Ford Motor Co. is launching an in-vehicle technology to let its customers recharge electric cars when energy rates are low.
The “smart” charging concept announced Tuesday is key for all auto makers that are pursuing electric vehicles in a variety of forms, from plug-in gas-electric hybrids to fully electric cars and trucks that use no gasoline. Most of those vehicles are still months, if not years, away from reaching showrooms.
But car companies say that in order for electrified cars to be accepted widely, the companies must steer customers away from sapping too much power from the electric grid during peak hours—which could be cost-prohibitive and threaten the grid’s stability.
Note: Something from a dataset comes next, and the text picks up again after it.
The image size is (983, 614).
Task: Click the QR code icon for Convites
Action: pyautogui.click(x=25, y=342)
They also want consumers to be able to charge their cars quickly and at the most efficient times.
Developing an electric vehicle was relatively easy compared with working with “our partners at energy providers,” Bill Ford, the auto maker’s executive chairman, said during a question-and-answer session at the company’s Dearborn, Mich., test track. There are more than 3,000 utility companies, and just a handful of auto companies.
The touch-screen technology will allow the car owner to program how to recharge the vehicle, even delaying the recharge for the middle of the night or choosing to tap renewable energy generated by wind or sun. A similar system is expected to be used when General Motors Co.’s Chevy introduces its plug-in Volt car late next year, a company spokesman said.
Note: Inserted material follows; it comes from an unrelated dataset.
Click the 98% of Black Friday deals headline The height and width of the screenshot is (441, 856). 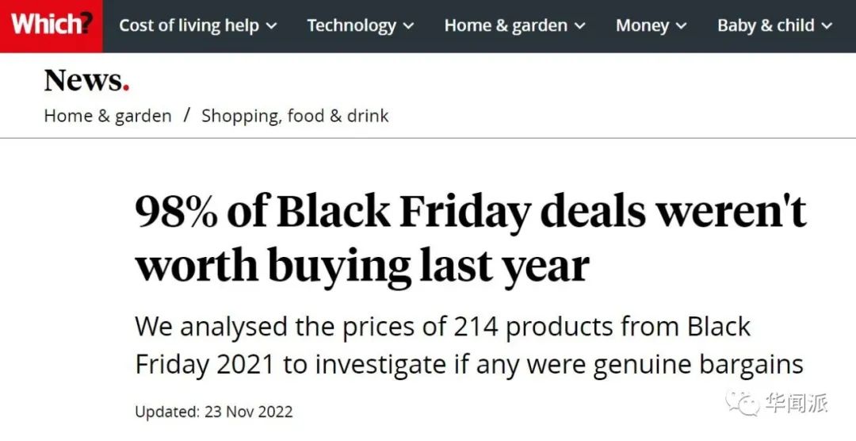pos(470,239)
Other car makers working on electric vehicles include Toyota Motor Co., Mitsubishi Motors Corp. and Fuji Heavy Industries Ltd., maker of Subarus. Nissan Motor Co. announced this year it will build 100,000 electric cars a year at its plant in Smyrna, Tenn., by 2013.
Ford plans to bring to market a pure battery electric Transit Connect commercial van next year, an all-electric Focus compact car in 2011, and a plug-in hybrid electric vehicle in 2012.
Those efforts are backed by financial support from the Obama administration through a new loan program to foster electrification.
Ford received $5.9 billion in Department of Energy loans this summer to help retool plants to produce 13 fuel-efficient models, including 5,000 to 10,000 electric ones a year beginning in 2011.
When plugged in, Ford’s battery systems in plug-in hybrids will be able to talk to the electrical grid through “smart” meters provided by utility companies via wireless networking. The owner uses an in-dash computer to choose when the vehicle should recharge, for how long and at what utility rate.
All 21 SUVs in Ford’s experimental fleet of plug-in hybrid Escapes eventually will be equipped with the vehicle-to-grid communications technology.
Tony Posawatz, vehicle line director for the Volt program, said that the kind of technology unveiled by Ford Tuesday was already demonstrated by GM in December.
Instead of relying on so-called “smart” utility meters, the Volt will be able to interact with utility companies remotely through GM’s OnStar technology. “The point is some of our competitors will rely on technology that requires smart meters, which is years away,” Mr. Posawatz said. “We do not.”